The proposal to craft rules allowing the disposal and placement of coal combustion residues in active and abandoned coal mines is one that is fraught with environmental justice concerns. Despite the wealth realized from those who extract coal from this nation’s coal-bearing regions, the wealth is not realized by the residents who live downhill, downstream and downwind of the mining activities; rather many of the coal-producing communities have significant low-income populations and suffer disproportionately the effects of coal extraction, transportation and beneficiation. Executive Order 12898: Federal Actions to Address Environmental Justice in Minority Populations and Low-Income Populations demands that each Federal agency must make achieving environmental justice part of its mission by identifying and addressing, as appropriate, disproportionately high and adverse human health or environmental effects of its programs, policies, and activities on minorities and low-income populations. 59 FR 7629, February 16, 1994. Executive Order 12898 requires OSMRE and EPA to take into account the environmental justice consequences of their actions. Id. EPA states that its goals are “to ensure that no segment of the population, regardless of race, color, national origin, income, or net worth bears disproportionately high and adverse human health an environmental impacts as a result of EPA’s policies, programs and activities.” 72 Fed. Reg. 14214.

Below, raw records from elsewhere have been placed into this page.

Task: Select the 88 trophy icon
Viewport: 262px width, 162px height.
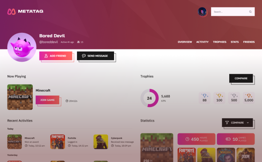Action: [205, 96]
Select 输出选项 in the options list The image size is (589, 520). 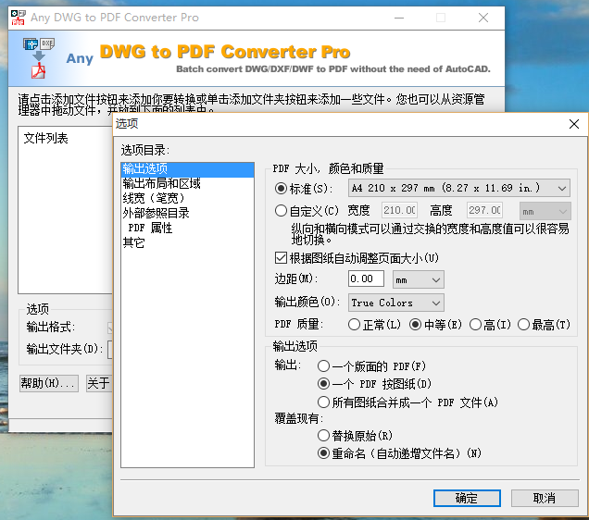145,168
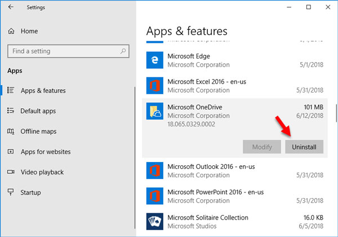The width and height of the screenshot is (338, 237).
Task: Select the Microsoft Excel 2016 Office icon
Action: (155, 85)
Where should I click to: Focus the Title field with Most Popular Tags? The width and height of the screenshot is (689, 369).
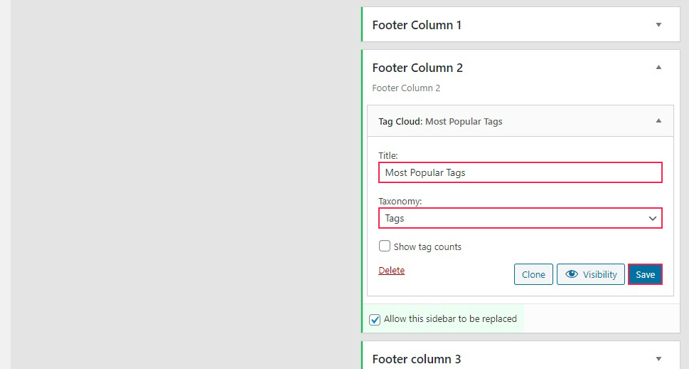520,172
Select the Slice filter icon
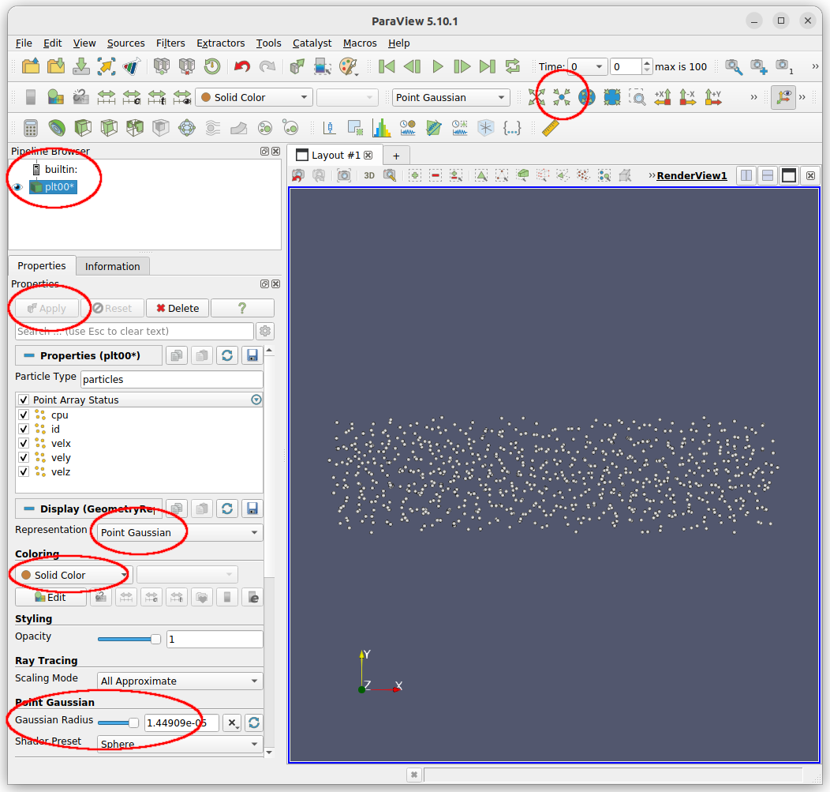 [110, 127]
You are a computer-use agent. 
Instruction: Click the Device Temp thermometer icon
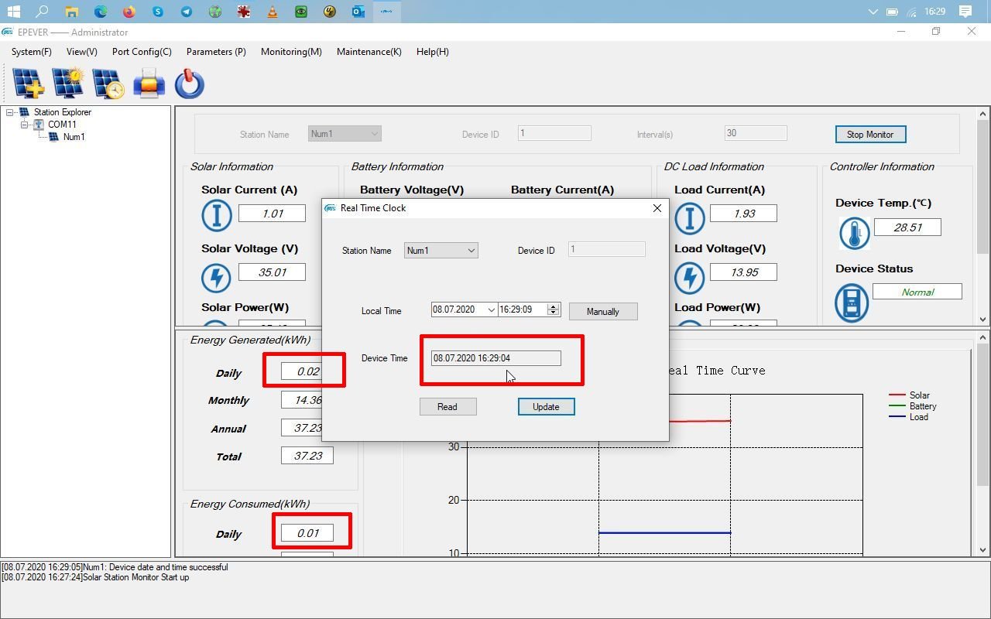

It is incumbent upon OSMRE and EPA to identify and address the disproportionately high and adverse human health and environmental impacts on low-income populations in coalfield communities that could be adversely affected in (a) diminished air quality associated with transportation and placement of coal ashes; (b) diminished surface and groundwater quality associated with contamination caused by leaching of constituents from disposed of or “beneficially used” coal ash; (c) diminished use of active or abandoned coal mine properties from use of such properties for long-term waste disposal. Both EPA and OSMRE guidance demand that environmental justice issues be considered at all stages of policy, guidance and regulation development, beginning with preliminary efforts. The agencies should, in consultation with the Office of Civil Rights, evaluate the subject matter for the possibility of disproportionately high and adverse impacts on minority and low-income communities, the ecological, human health (taking into account subsistence patterns and sensitive populations) and socio-economic impacts of the proposed regulatory approach in minority and low-income communities; and at all critical stages of development, there should be meaningful input from stakeholders, including members of the environmental justice community and members of the regulated community.
There is little doubt that OSMRE’s proposal raises significant environmental justice issues. The suggestion in the Advance Notice that disposal of coal combustion wastes would be appropriate at minesites even if for no beneficial purpose since the lands were already disturbed, adds insult to injury for landowners whose lives are adversely affected by the mining activities. Their expectation that mining will be a temporary use of land resulting in proper reclamation, and that those mining activities will not result in a determination from a federal agency that they should also be obligated to host the dumping of coal combustion wastes, is entitled to the same protection as that of individuals residing outside of the coalfields.